EXTRACTED INFORMATION START

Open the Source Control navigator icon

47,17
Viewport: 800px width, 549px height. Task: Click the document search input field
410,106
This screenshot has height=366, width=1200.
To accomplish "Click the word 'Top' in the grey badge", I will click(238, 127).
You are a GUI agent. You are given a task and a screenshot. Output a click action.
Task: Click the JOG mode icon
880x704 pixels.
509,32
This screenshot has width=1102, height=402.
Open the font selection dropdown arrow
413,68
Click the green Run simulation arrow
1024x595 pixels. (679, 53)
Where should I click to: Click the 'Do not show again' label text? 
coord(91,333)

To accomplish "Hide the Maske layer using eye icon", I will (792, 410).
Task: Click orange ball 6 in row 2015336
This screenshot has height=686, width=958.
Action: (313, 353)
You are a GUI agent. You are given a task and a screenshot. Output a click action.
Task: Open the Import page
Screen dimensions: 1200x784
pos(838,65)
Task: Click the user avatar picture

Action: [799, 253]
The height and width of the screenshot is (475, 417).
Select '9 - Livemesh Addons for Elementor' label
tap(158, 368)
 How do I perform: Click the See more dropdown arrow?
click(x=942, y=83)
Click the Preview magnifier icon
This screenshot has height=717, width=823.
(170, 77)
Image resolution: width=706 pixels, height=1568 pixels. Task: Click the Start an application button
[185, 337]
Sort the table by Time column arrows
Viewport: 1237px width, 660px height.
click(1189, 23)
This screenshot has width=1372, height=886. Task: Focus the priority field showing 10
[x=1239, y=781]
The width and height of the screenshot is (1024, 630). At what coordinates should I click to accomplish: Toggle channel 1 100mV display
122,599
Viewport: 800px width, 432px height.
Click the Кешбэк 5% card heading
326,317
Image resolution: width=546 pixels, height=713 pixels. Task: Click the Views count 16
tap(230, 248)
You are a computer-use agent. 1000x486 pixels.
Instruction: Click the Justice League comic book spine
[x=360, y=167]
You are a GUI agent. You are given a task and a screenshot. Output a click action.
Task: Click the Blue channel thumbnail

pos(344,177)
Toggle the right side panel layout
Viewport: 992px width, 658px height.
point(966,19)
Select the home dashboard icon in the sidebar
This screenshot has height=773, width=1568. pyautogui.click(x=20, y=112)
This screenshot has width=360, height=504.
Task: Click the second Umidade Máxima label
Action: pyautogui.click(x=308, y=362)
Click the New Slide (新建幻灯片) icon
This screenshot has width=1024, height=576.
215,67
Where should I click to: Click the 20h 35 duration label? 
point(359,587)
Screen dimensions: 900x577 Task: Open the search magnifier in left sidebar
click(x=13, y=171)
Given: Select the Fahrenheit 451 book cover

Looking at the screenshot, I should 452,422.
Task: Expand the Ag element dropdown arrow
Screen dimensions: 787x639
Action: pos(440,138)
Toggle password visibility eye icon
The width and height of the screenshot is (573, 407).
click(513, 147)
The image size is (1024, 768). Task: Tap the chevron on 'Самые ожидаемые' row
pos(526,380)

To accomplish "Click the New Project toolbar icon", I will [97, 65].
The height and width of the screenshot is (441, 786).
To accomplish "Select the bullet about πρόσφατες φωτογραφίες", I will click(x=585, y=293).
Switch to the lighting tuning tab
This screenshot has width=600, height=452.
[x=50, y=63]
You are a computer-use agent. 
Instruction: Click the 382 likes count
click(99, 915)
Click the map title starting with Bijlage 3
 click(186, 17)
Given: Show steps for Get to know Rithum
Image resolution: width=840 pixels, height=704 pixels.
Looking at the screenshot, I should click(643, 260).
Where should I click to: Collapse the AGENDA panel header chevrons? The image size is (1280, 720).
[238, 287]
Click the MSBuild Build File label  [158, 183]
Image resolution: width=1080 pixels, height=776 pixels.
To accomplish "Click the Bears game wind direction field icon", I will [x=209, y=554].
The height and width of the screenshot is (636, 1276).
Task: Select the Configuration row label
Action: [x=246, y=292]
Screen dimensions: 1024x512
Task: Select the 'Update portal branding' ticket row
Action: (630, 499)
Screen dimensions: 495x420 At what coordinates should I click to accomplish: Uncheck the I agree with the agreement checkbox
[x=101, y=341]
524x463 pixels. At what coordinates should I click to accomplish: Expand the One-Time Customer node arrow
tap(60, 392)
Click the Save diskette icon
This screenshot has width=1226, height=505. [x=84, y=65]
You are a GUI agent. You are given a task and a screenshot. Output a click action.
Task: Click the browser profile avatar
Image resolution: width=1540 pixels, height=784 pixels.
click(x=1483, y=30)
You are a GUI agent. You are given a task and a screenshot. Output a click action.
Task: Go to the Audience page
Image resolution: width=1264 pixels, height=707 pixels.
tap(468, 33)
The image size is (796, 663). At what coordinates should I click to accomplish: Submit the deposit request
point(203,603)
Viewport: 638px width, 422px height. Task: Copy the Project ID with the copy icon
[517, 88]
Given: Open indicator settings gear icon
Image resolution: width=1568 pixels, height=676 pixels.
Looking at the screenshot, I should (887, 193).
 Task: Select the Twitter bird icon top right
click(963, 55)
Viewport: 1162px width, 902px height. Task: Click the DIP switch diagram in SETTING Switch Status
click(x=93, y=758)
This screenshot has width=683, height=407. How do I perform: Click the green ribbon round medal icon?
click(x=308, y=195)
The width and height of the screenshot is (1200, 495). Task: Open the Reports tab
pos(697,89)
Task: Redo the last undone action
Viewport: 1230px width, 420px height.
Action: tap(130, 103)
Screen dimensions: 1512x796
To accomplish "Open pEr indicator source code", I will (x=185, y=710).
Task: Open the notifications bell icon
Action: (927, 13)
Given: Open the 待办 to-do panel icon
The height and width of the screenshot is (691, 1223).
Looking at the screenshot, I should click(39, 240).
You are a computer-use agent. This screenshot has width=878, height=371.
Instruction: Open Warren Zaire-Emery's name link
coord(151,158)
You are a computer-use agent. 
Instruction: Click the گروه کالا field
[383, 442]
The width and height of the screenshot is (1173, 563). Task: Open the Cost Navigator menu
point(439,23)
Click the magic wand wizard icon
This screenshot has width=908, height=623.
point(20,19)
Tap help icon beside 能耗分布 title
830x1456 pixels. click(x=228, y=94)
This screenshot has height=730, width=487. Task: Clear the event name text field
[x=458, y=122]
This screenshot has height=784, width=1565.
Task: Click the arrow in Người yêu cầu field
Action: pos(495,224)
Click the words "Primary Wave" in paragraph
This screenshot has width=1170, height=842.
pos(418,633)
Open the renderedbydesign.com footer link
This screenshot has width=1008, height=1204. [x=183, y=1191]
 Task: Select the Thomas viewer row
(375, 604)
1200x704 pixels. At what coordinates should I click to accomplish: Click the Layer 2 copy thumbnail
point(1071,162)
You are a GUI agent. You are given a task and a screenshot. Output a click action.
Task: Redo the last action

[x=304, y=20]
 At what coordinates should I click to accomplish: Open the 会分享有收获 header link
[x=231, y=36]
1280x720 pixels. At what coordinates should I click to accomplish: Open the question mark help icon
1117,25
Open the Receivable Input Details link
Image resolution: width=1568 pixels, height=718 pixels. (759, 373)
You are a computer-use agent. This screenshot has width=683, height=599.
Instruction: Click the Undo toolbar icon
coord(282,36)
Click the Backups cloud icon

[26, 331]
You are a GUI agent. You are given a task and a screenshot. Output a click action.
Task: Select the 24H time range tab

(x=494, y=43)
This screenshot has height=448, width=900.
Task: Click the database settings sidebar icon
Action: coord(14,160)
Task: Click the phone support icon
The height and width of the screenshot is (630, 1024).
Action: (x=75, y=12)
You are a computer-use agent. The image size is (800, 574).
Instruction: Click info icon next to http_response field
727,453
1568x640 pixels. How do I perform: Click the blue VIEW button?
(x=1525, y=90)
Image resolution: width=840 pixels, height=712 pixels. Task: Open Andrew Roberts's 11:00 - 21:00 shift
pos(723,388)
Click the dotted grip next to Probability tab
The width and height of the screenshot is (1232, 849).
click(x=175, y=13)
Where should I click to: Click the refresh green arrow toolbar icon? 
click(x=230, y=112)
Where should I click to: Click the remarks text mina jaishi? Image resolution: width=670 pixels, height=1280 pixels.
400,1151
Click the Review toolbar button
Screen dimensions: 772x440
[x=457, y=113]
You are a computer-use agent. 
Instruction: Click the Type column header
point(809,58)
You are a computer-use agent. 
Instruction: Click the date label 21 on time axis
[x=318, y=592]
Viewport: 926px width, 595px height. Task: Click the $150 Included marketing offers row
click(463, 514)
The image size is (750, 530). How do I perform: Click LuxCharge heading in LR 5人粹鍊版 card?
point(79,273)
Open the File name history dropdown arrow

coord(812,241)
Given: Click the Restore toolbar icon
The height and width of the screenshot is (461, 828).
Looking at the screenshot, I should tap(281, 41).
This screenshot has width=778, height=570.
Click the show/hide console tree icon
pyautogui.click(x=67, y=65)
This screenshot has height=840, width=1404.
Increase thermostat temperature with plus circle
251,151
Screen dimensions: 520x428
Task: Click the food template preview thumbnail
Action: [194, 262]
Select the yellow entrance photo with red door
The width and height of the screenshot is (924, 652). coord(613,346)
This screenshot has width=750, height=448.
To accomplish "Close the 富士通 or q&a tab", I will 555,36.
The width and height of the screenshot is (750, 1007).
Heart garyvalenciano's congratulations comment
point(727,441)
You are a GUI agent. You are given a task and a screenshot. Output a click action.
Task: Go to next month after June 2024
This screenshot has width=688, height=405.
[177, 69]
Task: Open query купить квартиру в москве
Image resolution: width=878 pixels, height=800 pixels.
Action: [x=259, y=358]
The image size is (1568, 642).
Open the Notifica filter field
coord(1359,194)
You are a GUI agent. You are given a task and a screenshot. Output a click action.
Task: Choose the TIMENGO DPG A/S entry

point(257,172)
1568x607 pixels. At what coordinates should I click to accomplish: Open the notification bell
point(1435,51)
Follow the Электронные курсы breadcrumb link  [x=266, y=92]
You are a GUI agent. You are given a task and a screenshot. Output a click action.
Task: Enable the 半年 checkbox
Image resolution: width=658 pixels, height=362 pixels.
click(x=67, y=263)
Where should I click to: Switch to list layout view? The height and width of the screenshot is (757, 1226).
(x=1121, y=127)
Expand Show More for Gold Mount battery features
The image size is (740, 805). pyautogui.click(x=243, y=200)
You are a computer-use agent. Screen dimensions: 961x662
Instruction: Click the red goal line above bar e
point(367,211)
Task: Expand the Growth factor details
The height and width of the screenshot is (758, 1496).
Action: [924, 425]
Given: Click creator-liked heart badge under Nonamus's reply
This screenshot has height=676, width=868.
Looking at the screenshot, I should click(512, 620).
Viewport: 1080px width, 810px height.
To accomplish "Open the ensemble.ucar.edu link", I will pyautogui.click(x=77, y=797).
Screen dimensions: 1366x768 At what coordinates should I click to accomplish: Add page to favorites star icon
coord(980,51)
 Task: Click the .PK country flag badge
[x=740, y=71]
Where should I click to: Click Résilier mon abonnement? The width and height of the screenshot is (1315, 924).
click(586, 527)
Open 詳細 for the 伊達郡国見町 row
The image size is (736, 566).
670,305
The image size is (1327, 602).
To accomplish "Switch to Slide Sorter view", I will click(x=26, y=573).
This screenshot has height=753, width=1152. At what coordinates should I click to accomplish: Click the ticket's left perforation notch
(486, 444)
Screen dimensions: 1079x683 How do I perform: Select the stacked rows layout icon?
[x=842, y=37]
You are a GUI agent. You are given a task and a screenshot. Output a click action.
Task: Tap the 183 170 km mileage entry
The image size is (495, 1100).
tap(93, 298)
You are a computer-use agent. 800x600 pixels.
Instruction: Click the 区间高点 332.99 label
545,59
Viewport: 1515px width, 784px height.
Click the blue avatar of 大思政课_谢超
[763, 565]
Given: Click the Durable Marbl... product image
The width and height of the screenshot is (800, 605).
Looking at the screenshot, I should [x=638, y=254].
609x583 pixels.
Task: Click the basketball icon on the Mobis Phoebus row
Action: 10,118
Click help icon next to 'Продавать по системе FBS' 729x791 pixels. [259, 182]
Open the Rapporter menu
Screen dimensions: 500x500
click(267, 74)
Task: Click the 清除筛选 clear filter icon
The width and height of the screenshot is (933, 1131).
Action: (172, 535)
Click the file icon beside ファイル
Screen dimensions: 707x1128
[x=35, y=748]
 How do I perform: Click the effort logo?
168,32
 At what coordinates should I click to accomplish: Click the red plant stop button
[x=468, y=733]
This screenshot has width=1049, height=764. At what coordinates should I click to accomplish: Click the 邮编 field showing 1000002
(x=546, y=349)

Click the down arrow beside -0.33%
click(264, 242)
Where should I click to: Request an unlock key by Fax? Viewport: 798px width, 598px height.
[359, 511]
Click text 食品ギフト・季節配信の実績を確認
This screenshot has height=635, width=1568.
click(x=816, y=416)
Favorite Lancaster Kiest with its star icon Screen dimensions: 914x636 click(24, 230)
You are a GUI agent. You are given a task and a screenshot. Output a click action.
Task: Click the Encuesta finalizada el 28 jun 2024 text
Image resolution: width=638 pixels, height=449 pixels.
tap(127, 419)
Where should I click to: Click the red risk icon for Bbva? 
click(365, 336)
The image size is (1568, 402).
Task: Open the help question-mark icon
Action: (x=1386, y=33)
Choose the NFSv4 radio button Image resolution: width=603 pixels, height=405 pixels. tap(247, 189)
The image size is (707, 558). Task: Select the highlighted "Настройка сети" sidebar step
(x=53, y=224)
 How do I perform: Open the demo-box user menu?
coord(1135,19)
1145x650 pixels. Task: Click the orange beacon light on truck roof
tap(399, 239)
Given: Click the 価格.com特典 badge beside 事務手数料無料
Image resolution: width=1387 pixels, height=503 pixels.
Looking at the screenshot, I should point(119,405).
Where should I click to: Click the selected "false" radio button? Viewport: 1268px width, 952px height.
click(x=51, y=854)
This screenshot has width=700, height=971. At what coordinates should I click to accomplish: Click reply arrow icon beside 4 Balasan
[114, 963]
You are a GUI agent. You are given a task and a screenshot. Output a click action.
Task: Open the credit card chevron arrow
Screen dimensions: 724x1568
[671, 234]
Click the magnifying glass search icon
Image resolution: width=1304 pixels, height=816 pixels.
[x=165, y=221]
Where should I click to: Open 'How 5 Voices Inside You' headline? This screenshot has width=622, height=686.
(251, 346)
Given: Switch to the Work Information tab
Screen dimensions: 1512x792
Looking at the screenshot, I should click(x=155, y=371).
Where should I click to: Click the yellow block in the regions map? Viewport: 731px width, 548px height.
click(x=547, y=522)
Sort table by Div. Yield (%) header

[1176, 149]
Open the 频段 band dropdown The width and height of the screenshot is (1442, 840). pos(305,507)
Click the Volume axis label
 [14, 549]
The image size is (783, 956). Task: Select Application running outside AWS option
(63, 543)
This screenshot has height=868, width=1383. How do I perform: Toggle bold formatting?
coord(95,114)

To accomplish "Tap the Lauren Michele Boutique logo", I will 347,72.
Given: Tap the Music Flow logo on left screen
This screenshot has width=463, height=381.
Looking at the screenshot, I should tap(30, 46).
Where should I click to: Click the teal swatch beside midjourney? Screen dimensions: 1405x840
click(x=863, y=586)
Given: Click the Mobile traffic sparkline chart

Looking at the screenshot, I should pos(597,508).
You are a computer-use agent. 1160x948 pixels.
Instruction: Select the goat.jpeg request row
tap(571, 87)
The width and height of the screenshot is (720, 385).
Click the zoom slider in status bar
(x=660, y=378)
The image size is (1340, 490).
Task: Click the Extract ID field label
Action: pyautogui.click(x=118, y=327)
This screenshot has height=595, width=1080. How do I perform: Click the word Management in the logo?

EXTRACTED INFORMATION END

**PROBLEM STATEMENT**
The line with "Image resolution: width=1387", plus every line after it through the end of the listing, needs to be repeated exactly; nothing else belongs in the reply.

**RESULT OF THE EXERCISE**
Image resolution: width=1387 pixels, height=503 pixels.
Looking at the screenshot, I should point(119,405).
Where should I click to: Click the selected "false" radio button? Viewport: 1268px width, 952px height.
click(x=51, y=854)
This screenshot has width=700, height=971. At what coordinates should I click to accomplish: Click reply arrow icon beside 4 Balasan
[114, 963]
You are a GUI agent. You are given a task and a screenshot. Output a click action.
Task: Open the credit card chevron arrow
Screen dimensions: 724x1568
[671, 234]
Click the magnifying glass search icon
Image resolution: width=1304 pixels, height=816 pixels.
[x=165, y=221]
Where should I click to: Open 'How 5 Voices Inside You' headline? This screenshot has width=622, height=686.
(251, 346)
Given: Switch to the Work Information tab
Screen dimensions: 1512x792
Looking at the screenshot, I should click(x=155, y=371).
Where should I click to: Click the yellow block in the regions map? Viewport: 731px width, 548px height.
click(x=547, y=522)
Sort table by Div. Yield (%) header

[1176, 149]
Open the 频段 band dropdown The width and height of the screenshot is (1442, 840). pos(305,507)
Click the Volume axis label
 [14, 549]
The image size is (783, 956). Task: Select Application running outside AWS option
(63, 543)
This screenshot has height=868, width=1383. How do I perform: Toggle bold formatting?
coord(95,114)

To accomplish "Tap the Lauren Michele Boutique logo", I will 347,72.
Given: Tap the Music Flow logo on left screen
This screenshot has width=463, height=381.
Looking at the screenshot, I should tap(30, 46).
Where should I click to: Click the teal swatch beside midjourney? Screen dimensions: 1405x840
click(x=863, y=586)
Given: Click the Mobile traffic sparkline chart

Looking at the screenshot, I should pos(597,508).
You are a computer-use agent. 1160x948 pixels.
Instruction: Select the goat.jpeg request row
tap(571, 87)
The width and height of the screenshot is (720, 385).
Click the zoom slider in status bar
(x=660, y=378)
The image size is (1340, 490).
Task: Click the Extract ID field label
Action: pyautogui.click(x=118, y=327)
This screenshot has height=595, width=1080. How do I perform: Click the word Management in the logo?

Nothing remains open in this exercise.